Willis–Campbell Act
- Other short titles: Alcoholic Liquor Traffic Act; Beer Emergency Bill; National Prohibition Definition Act; Supplementary Volstead Act;
- Long title: An Act Supplemental to the National Prohibition Act.
- Nicknames: National Prohibition Supplemental Act of 1921
- Enacted by: the 67th United States Congress
- Effective: November 23, 1921

Citations
- Public law: Pub. L. 67–96
- Statutes at Large: 42 Stat. 222

Codification
- Titles amended: 27 U.S.C.: Intoxicating Liquors
- U.S.C. sections amended: 27 U.S.C. ch. 1 §§ 2, 3, 5

Legislative history
- Introduced in the House as H.R. 7294 by Philip P. Campbell (R–KS) on June 2, 1921; Committee consideration by House Judiciary, Senate Judiciary, House Rules; Passed the House on June 27, 1921 (268–102); Passed the Senate on August 8, 1921 (46–21); Reported by the joint conference committee on August 16, 1921; agreed to by the House on August 23, 1921 (agreed) and by the Senate on November 18, 1921 (62–24); Signed into law by President Warren G. Harding on November 23, 1921;

Major amendments
- Medicinal Liquor Prescriptions Act of 1933

United States Supreme Court cases
- Lambert v. Yellowley

= Willis–Campbell Act =

U.S. Prohibition-era law

The Willis–Campbell Act of 1921 was a piece of legislation in the United States intended to clarify and tighten regulations around the medicinal use of alcohol during Prohibition. The law, sponsored by Republican Sen. Frank B. Willis of Ohio and Rep. Philip P. Campbell of Kansas, specified that only "spirituous and vinous liquors" (i.e. spirits and wine, thus excluding beer) could be prescribed medicinally, reduced the maximum amount of alcohol per prescription to half a pint, and limited doctors to 100 prescriptions for alcohol per 90-day period.
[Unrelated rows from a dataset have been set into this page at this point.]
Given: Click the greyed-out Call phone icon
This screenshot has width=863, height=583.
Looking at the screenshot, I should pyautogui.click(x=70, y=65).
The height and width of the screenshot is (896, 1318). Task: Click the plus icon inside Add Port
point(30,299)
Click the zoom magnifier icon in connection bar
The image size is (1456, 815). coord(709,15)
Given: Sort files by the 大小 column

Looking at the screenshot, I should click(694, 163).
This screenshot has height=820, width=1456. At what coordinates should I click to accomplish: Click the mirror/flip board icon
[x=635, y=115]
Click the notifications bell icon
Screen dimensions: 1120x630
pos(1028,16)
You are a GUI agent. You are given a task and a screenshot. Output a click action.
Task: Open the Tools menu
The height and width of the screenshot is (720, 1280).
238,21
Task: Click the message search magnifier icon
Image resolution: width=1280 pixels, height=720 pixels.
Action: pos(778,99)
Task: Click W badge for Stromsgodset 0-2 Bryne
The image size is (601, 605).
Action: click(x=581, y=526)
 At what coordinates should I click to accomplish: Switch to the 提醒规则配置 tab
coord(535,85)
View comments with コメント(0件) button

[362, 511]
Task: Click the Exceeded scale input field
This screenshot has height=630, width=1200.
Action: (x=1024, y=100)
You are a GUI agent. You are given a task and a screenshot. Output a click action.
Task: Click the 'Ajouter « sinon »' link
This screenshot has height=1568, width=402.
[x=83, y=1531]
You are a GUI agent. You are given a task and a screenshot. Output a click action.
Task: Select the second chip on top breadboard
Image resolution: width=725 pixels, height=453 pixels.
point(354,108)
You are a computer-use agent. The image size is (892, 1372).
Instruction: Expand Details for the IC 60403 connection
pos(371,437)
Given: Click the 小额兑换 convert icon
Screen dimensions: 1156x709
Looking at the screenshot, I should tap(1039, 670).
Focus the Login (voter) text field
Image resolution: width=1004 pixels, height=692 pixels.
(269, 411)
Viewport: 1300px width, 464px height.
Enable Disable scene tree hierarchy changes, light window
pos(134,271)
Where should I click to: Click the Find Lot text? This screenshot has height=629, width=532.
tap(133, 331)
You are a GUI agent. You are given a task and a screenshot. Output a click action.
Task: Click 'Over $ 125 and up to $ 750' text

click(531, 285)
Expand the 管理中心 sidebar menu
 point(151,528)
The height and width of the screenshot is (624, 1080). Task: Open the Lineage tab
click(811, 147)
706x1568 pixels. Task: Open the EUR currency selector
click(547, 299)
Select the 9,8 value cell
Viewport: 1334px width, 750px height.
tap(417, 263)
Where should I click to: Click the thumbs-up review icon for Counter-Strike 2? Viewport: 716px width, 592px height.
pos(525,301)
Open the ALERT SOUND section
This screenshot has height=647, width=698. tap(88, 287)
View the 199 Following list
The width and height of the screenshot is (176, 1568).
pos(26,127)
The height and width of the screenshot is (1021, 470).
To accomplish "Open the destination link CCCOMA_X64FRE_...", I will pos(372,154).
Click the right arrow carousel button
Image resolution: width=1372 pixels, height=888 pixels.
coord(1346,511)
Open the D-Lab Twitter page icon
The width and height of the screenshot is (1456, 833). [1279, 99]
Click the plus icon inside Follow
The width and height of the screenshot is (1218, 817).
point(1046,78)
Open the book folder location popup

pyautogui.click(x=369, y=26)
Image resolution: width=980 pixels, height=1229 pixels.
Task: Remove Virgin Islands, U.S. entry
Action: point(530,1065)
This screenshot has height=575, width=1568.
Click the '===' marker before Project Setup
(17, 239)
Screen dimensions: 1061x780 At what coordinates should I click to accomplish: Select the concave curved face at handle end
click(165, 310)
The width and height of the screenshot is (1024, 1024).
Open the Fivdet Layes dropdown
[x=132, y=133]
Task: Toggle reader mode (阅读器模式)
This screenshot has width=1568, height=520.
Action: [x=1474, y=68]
It was commonly known as the "beer emergency bill".

The Act kept in force all anti-liquor tax laws that had been in place before the passage of the Volstead Act in 1919, giving authorities the right to choose whether or not to prosecute offenders under prohibition laws or revenue laws, but at the same time guaranteeing bootleggers that they would not be prosecuted in both ways.